La prova? Il grafico di Stiglitz è inattaccabile: quando i ricchi (ovvero l’1 per cento più ricco della popolazione) si è appropriano del 25 per cento del reddito scoppia la “bomba atomica economica”. E’ successo con la Grande Crisi degli Anni Trenta e con la Grande Recessione di questo secolo. Altro che teorie liberiste che hanno segnato gli ultimi trent’anni: “Gli apologeti della diseguaglianza sostengono che dare più soldi ai più ricchi – scrive Stiglitz nella sua relazione – sarà un vantaggio per tutti, perché porterebbe ad una maggiore crescita. Si tratta di una idea chiamata “trickle-down economics” (economia dell’effetto a cascata). Essa ha un lungo pedigree e da tempo è stata screditata”.
Così il mainstream va nell’angolo. Il teorema è chiaro e lucido come una formula chimica o una relazione fisica: se l’indice di Gini (ovvero l’indicatore di diseguaglianza inventato da un economista italiano, appunto Corrado Gini) aumenta, dunque aumenta la diseguaglianza, il “moltiplicatore” degli investimenti diminuisce e dunque il Pil frena.
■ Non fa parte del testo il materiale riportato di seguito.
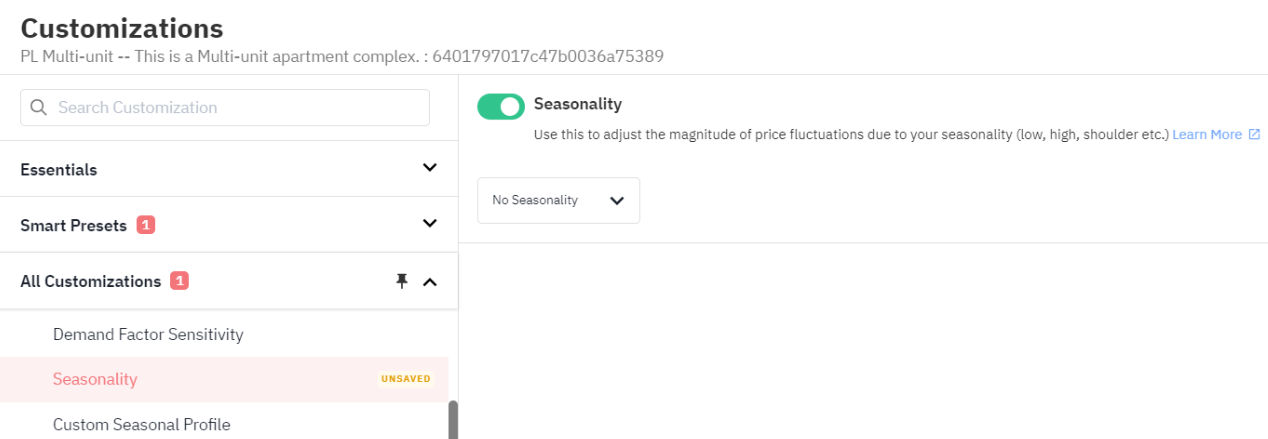
Task: Click the Smart Presets header label
Action: click(x=74, y=225)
L’equazione di Stiglitz rischia di essere il terzo colpo agli assunti della teoria economica dominante ormai vacillanti. Il primo è stato nei mesi scorsi quello che ha messo in crisi il “dogma” dell’austerità: l’Fmi ha infatti calcolato che il taglio del deficit di 1 può ridurre il Pil di 2 e non solo – come si credeva fino ad oggi – di mezzo punto. L’altro colpo mancino è stato quello che ha smontato, smascherando un errore “Excel”, la teoria del debito di Rogoff e Reinhard secondo la quale oltre il 90 per cento nel rapporto con il Pil porta inevitabilmente alla recessione.
Ma il nuovo assalto di Stiglitz rischia di essere ancora più pericoloso rispetto alle tesi dello status quo economico. La diseguaglianza infatti per il premio Nobel, fiacca fino ad uccidere il Pil, non solo per via della caduta dei consumi ma anche perché il sistema è “inefficiente” se prevalgono rendite e monopoli. “Spesso la caccia alla rendita – concludono Stiglitz e Gallegati – comporta un vero spreco di risorse che riduce la produttività e il benessere del paese”.